Even how you spend your time is subject to the 80/20 Rule. Ever notice that 20 percent of your efforts is responsible for 80 percent of your success? And the reverse is also true: 80 percent of your efforts is only responsible for 20 percent of your success.

Look familiar?

You’re in the 80 percent (the less desirable) segment of your efforts if…

  • You’re working on tasks that aren’t in your area of expertise.
  • You’re spending time on tasks other people want you to do, but you get little or nothing in return.
  • You’re doing a lot of prep work that’s setting you up for the “real” work.
  • Tasks are taking much longer than you thought they would.
  • You’re frequently putting out fires and working on “urgent” tasks.
  • You’re not happy, you’re complaining, or you don’t feel a sense of accomplishment upon completion of your tasks.

However, you’re in the 20 percent (the more desirable) segment of your efforts if…

  • You’re outsourcing or hiring people to do the tasks outside your area of expertise or ones you prefer not to do.
  • You’re engaged in activities that help to advance your purpose and achieve your goals.
  • You’re knocking out tasks quickly, especially the “core” work that needs to be done.
  • You’re doing things you enjoy and feel good about.
  • You may be working on tasks you don’t like, but you’re doing them knowing they contribute to the bigger picture.
  • You’re happy, smiling, and you feel a deep sense of accomplishment upon completion of your tasks.

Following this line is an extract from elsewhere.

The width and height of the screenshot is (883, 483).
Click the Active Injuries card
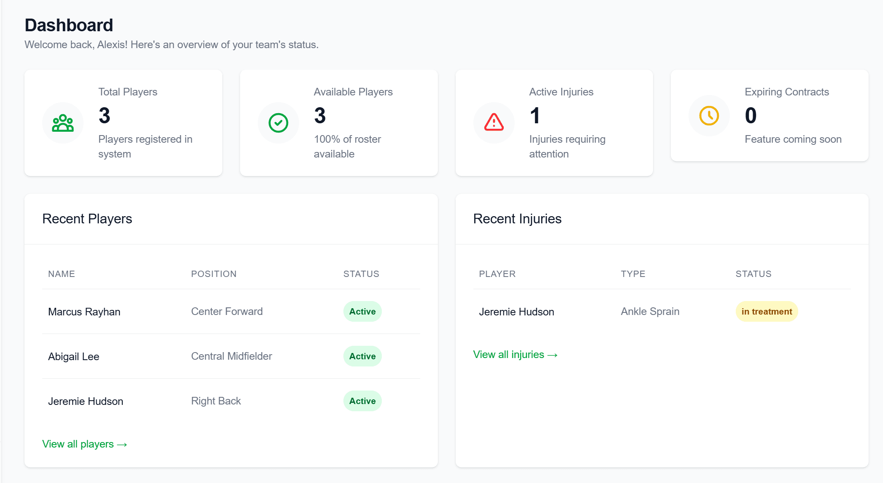tap(554, 123)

So how does the 80/20 Rule apply to the marketing funnel? And what is this funnel anyway?

First, the 80/20 Rule. You’re probably aware that 80 percent of your income is determined by 20 percent of your customers. If that’s not the case, then you are likely missing out on a lot of profitable opportunities. Let me explain.

If your customers contribute to your profits on a one-to-one ratio (1:1), then that means your business model is set up so that once a customer buys from you, you never sell to them again. One opportunity. One sale. End of the line. Time to move on to the next customer…

But if you continue to sell to them again and again, you’ll ultimately discover that there are certain customers who will buy more often and spend more money with you over the long haul than others. Some will still buy once, and you’ll never hear from them again. That’s fine. It’s going to happen no matter what system you have in place.

But your system will play a major role in determining what those top “20 percenters” will ultimately spend with you. And whether you have a top 20 percent to begin with.

These folks are your “A” clients, your “A” customers. They’re the ones you want to treat like royalty. Just like the 20 percent of your staff and colleagues who are true advocates for you, your “A” customers are true advocates for your company. And they show their loyalty by purchasing from you, and by referring your business to others.

Let me give you an example that illustrates just how powerful referrals can be.

A recently started referral program for a copywriting business. In the first two weeks alone, He had over £23,000 in new business sent his way. All by referrals. And that doesn’t even count the joint venture partnerships in the works, where we expect the real business to come from.

So the system you want to employ should have a built-in bias towards encouraging your customers to:

  • Make bigger purchases with cross-sells and up-sells.
  • Purchase more often.
  • Graduate towards making bigger ticket purchases, those that give you greater and greater profits.
  • Become an advocate for your business and refer others to you.

The system should also provide a strong incentive, an “ethical bribe” if you will, for the people in your target market (i.e. your prospects) to raise their hands and become your leads. Willingly and voluntarily.